**WHAT THE TASK ASKS:** The entries below are to be reproduced in full, exactly as written.

**DATA FOR PROCESSING:**

• • •

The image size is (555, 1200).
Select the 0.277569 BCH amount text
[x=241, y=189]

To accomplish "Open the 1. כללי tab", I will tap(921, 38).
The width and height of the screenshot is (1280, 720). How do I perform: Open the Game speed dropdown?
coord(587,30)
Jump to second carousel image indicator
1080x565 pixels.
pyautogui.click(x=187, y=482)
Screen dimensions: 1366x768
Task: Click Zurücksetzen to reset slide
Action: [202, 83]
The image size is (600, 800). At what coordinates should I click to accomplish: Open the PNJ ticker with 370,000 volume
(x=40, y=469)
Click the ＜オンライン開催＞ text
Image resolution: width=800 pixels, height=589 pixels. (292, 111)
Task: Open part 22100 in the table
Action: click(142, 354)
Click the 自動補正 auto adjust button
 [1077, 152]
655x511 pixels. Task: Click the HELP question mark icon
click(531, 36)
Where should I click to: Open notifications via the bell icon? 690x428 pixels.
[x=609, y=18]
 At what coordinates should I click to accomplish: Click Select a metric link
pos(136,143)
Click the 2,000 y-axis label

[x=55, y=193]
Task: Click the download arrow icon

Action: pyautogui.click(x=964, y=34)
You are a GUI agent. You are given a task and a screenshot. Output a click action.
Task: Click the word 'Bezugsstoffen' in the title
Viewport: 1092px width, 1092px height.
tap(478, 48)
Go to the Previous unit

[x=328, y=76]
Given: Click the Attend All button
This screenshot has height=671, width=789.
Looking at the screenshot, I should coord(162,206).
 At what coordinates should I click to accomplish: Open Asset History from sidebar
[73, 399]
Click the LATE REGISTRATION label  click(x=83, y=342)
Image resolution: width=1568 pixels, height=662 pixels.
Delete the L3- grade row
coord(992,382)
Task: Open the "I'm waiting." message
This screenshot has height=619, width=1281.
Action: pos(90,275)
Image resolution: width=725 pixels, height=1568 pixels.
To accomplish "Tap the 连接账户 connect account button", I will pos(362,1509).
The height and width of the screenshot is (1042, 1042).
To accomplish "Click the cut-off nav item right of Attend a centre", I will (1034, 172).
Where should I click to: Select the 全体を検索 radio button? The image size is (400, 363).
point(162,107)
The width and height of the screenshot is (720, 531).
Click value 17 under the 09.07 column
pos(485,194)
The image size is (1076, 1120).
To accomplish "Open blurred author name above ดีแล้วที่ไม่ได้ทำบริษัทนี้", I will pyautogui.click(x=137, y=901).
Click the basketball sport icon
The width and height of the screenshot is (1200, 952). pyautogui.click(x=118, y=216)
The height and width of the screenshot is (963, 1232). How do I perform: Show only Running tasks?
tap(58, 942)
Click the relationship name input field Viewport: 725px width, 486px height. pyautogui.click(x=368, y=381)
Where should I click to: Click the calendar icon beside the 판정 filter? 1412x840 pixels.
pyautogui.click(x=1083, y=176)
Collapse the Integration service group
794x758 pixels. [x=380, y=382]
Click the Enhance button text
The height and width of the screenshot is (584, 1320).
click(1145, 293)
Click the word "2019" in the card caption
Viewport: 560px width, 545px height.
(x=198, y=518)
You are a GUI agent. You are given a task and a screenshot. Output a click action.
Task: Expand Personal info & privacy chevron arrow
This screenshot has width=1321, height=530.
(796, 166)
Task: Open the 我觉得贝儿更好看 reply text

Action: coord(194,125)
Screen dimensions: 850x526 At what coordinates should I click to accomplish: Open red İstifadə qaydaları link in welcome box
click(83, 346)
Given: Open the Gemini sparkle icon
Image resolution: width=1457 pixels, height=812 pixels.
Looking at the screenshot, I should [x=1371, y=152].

• • •

**WORKED SOLUTION:**
The image size is (555, 1200).
Select the 0.277569 BCH amount text
[x=241, y=189]

To accomplish "Open the 1. כללי tab", I will tap(921, 38).
The width and height of the screenshot is (1280, 720). How do I perform: Open the Game speed dropdown?
coord(587,30)
Jump to second carousel image indicator
1080x565 pixels.
pyautogui.click(x=187, y=482)
Screen dimensions: 1366x768
Task: Click Zurücksetzen to reset slide
Action: [202, 83]
The image size is (600, 800). At what coordinates should I click to accomplish: Open the PNJ ticker with 370,000 volume
(x=40, y=469)
Click the ＜オンライン開催＞ text
Image resolution: width=800 pixels, height=589 pixels. (292, 111)
Task: Open part 22100 in the table
Action: click(142, 354)
Click the 自動補正 auto adjust button
 [1077, 152]
655x511 pixels. Task: Click the HELP question mark icon
click(531, 36)
Where should I click to: Open notifications via the bell icon? 690x428 pixels.
[x=609, y=18]
 At what coordinates should I click to accomplish: Click Select a metric link
pos(136,143)
Click the 2,000 y-axis label

[x=55, y=193]
Task: Click the download arrow icon

Action: pyautogui.click(x=964, y=34)
You are a GUI agent. You are given a task and a screenshot. Output a click action.
Task: Click the word 'Bezugsstoffen' in the title
Viewport: 1092px width, 1092px height.
tap(478, 48)
Go to the Previous unit

[x=328, y=76]
Given: Click the Attend All button
This screenshot has height=671, width=789.
Looking at the screenshot, I should coord(162,206).
 At what coordinates should I click to accomplish: Open Asset History from sidebar
[73, 399]
Click the LATE REGISTRATION label  click(x=83, y=342)
Image resolution: width=1568 pixels, height=662 pixels.
Delete the L3- grade row
coord(992,382)
Task: Open the "I'm waiting." message
This screenshot has height=619, width=1281.
Action: pos(90,275)
Image resolution: width=725 pixels, height=1568 pixels.
To accomplish "Tap the 连接账户 connect account button", I will pos(362,1509).
The height and width of the screenshot is (1042, 1042).
To accomplish "Click the cut-off nav item right of Attend a centre", I will (1034, 172).
Where should I click to: Select the 全体を検索 radio button? The image size is (400, 363).
point(162,107)
The width and height of the screenshot is (720, 531).
Click value 17 under the 09.07 column
pos(485,194)
The image size is (1076, 1120).
To accomplish "Open blurred author name above ดีแล้วที่ไม่ได้ทำบริษัทนี้", I will pyautogui.click(x=137, y=901).
Click the basketball sport icon
The width and height of the screenshot is (1200, 952). pyautogui.click(x=118, y=216)
The height and width of the screenshot is (963, 1232). How do I perform: Show only Running tasks?
tap(58, 942)
Click the relationship name input field Viewport: 725px width, 486px height. pyautogui.click(x=368, y=381)
Where should I click to: Click the calendar icon beside the 판정 filter? 1412x840 pixels.
pyautogui.click(x=1083, y=176)
Collapse the Integration service group
794x758 pixels. [x=380, y=382]
Click the Enhance button text
The height and width of the screenshot is (584, 1320).
click(1145, 293)
Click the word "2019" in the card caption
Viewport: 560px width, 545px height.
(x=198, y=518)
You are a GUI agent. You are given a task and a screenshot. Output a click action.
Task: Expand Personal info & privacy chevron arrow
This screenshot has width=1321, height=530.
(796, 166)
Task: Open the 我觉得贝儿更好看 reply text

Action: coord(194,125)
Screen dimensions: 850x526 At what coordinates should I click to accomplish: Open red İstifadə qaydaları link in welcome box
click(83, 346)
Given: Open the Gemini sparkle icon
Image resolution: width=1457 pixels, height=812 pixels.
Looking at the screenshot, I should [x=1371, y=152].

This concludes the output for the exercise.